- _Excerpt_:
/---

Contribution to a meeting held on Wednesday 23 July at The Library Theatre, Birmingham by Corin Redgrave

Why won’t the British government demand the release of Moazzim Begg, Feroz Abbasi and all the other British Citizens - and British residents - in Guantanamo? Because they could not be tried in a British court, or for that matter in any internationally approved jurisdiction. No evidence brought against them would be admissible. No act alleged against them would constitute a crime in British law, unless - which can hardly be the case - they were accused of genocide or crimes against humanity.

For London to say so, loudly and clearly, would certainly embarrass Washington, and so it should. America is holding 700 foreign nationals in a concentration camp where noone, not even the Red Cross, is allowed contact with them, except what is permitted and supervised by the military authorities. When the Red Cross recently attempted to photograph a prisoner who was calling to them, their cameras were confiscated and they were ordered to leave Camp delta immediately

Since our government values the special relationship so highly and all that goes with it, it might usefully reflect on what America considers its responsibility to be towards its citizens when they are held captive in a foreign land. America not only refuses to recognise the International Criminal Court. It is bound by a congressional resolution, the Hounds resolution, to take any action necessary, up to and including, military action, to release any US citizen who is being held for investigation in The Hague. In fact so determined was America to show it care and concern for its own that it even fabricated a totally unnecessary, military operation, for the benefit of its news cameras, to save Private Jessica Lynch from the Iraqi hospital where in fact she was being very properly and humanely treated.

\---

- _Data_:
/---

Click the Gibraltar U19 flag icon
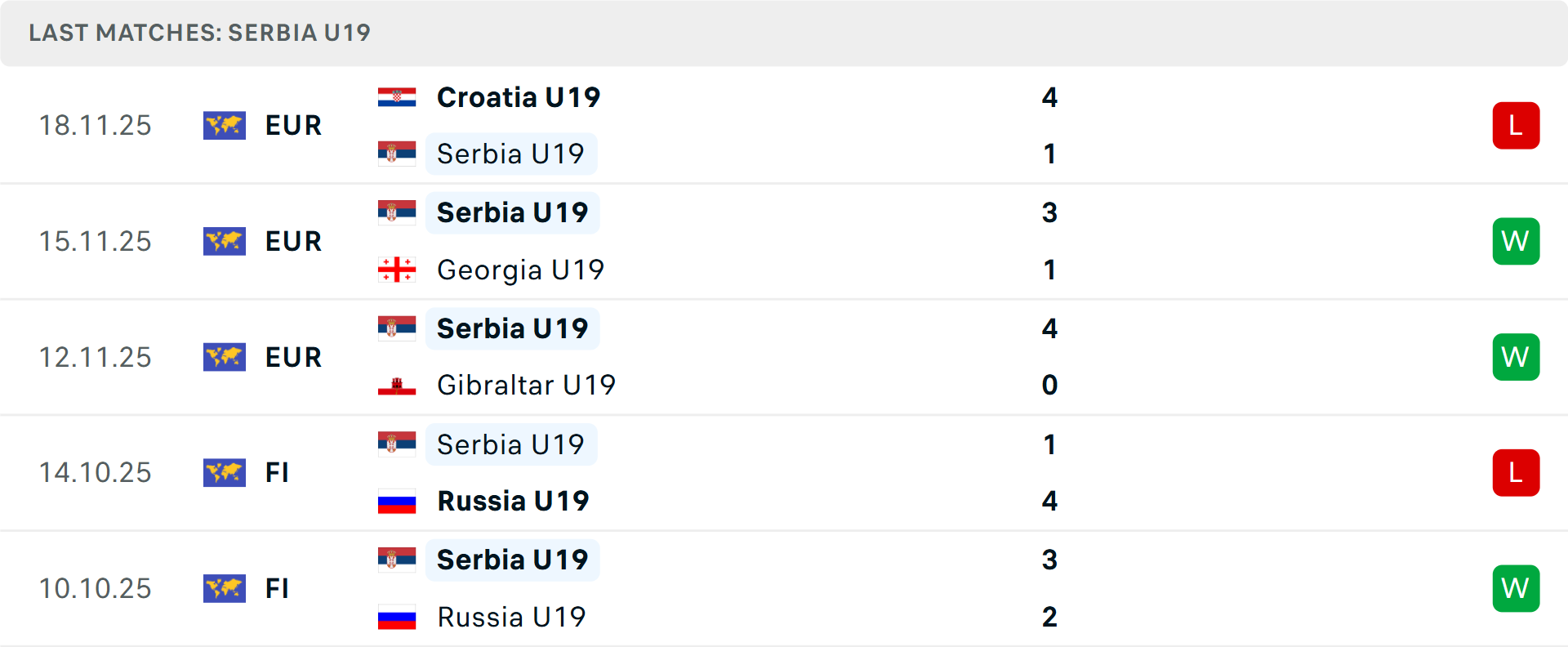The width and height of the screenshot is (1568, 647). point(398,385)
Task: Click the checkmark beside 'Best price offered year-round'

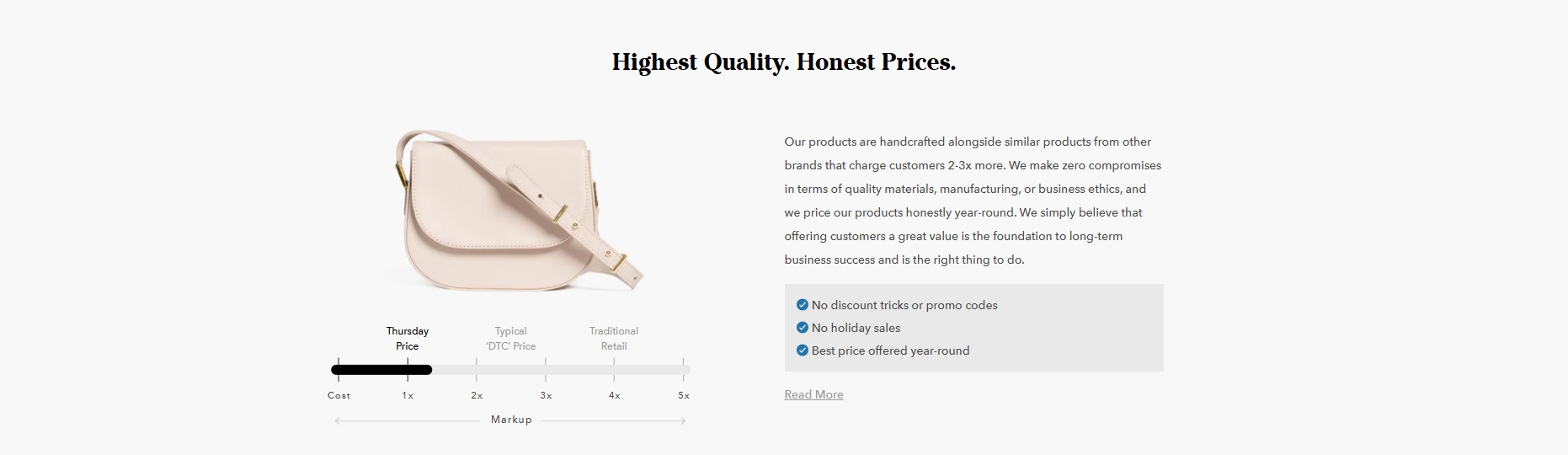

\---

- _Work instruction A_: Duplicate the passage of the Guantanamo speech starting at "Why won’t the" and ending at "crimes against humanity.".
- _Work instruction B_: According to the Guantanamo speech, how many foreign nationals is America holding?

- _Response A_:
Why won’t the British government demand the release of Moazzim Begg, Feroz Abbasi and all the other British Citizens - and British residents - in Guantanamo? Because they could not be tried in a British court, or for that matter in any internationally approved jurisdiction. No evidence brought against them would be admissible. No act alleged against them would constitute a crime in British law, unless - which can hardly be the case - they were accused of genocide or crimes against humanity.

- _Response B_: 700